STRATEGY: Upon reading any GRE Multiple Choice question, we should always ask, Can I use the answer choices to my advantage?
In this case, we can easily plug in values of x to test for equivalency.
Now let's give ourselves up to 20 seconds to identify a faster approach.
In this case, we can also apply some algebraic factoring techniques to simplify the given expression.
Since I feel both techniques are equally fast, I'm going to test for equivalency since I'm less likely to make mistakes with that technique.

Key concept: If two expressions are equivalent, they must evaluate to the same value for every possible value of x.
For example, since the expression 2x + 3x is equivalent to the expression 5x, the two expressions will evaluate to the same number for every value of x.
So, if x = 7, the expression 2x + 3x = 2(7) + 3(7) = 14 + 21 = 35, and the expression 5x = 5(7) = 35

Let's evaluate the given expression for \(x = 0\).

We get: \(\frac{2x^2(x + 3) -2x -6}{x^2 + 2x - 3}=\frac{2(0)^2(0 + 3) -2(0) -6}{(0)^2 + 2(0) - 3}=\frac{-6}{-3} = 2\)

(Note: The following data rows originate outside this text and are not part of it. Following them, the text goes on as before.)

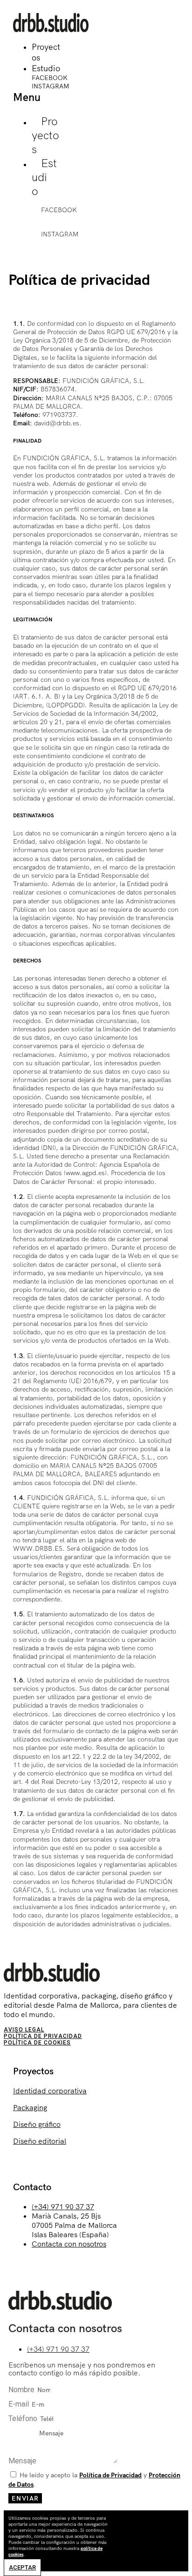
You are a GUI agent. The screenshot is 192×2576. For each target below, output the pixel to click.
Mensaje (23, 2460)
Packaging (30, 2107)
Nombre (22, 2389)
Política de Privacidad (43, 2036)
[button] (38, 92)
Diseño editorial (39, 2141)
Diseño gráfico (37, 2124)
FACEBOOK (50, 78)
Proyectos (45, 135)
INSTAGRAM (50, 86)
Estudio (46, 68)
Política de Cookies (37, 2042)
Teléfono (23, 2418)
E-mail (19, 2404)
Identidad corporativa (50, 2090)
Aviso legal (24, 2029)
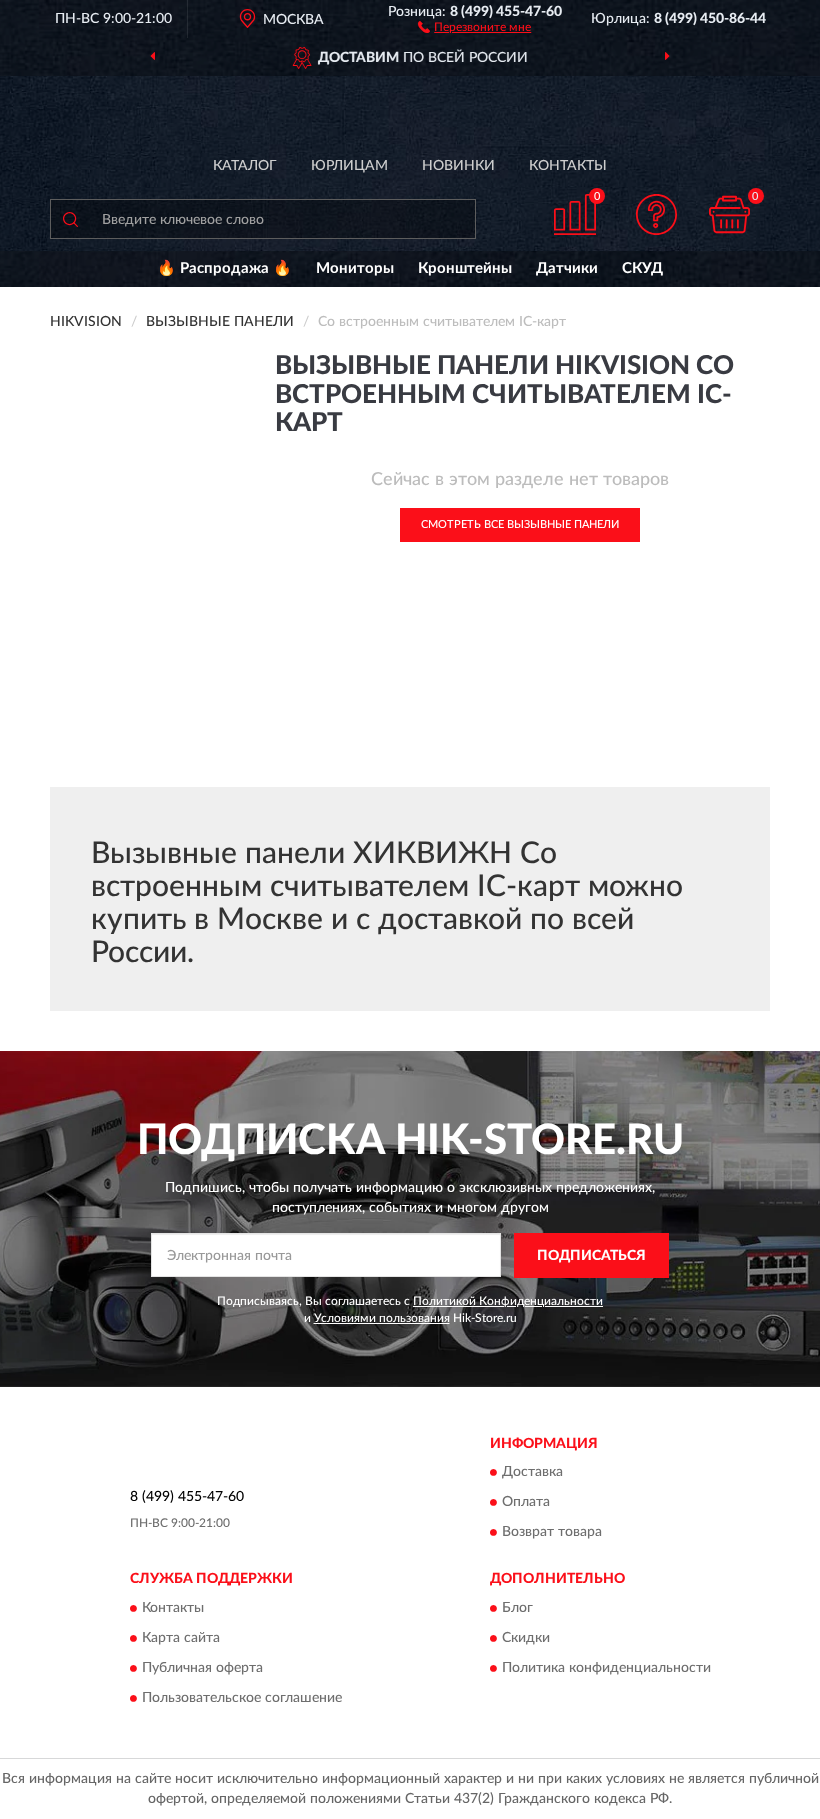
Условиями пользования (382, 1318)
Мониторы (355, 268)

We'll now evaluate each answer choice for \(x = 0\) and eliminate those that don't evaluate to \(2\)
(A) \(2(0)^2 - 2 = -2\). Doesn't evaluate to \(2\). ELIMINATE.
(B) \(2(0) + 2 = 2\). KEEP
(C) \(0 + 1 =1\). Doesn't evaluate to \(2\). ELIMINATE.
(D) \(2(0) + 6 = 6\). Doesn't evaluate to \(2\). ELIMINATE.
(E) \(0 - 1 = -1\). Doesn't evaluate to \(2\). ELIMINATE.

Answer: B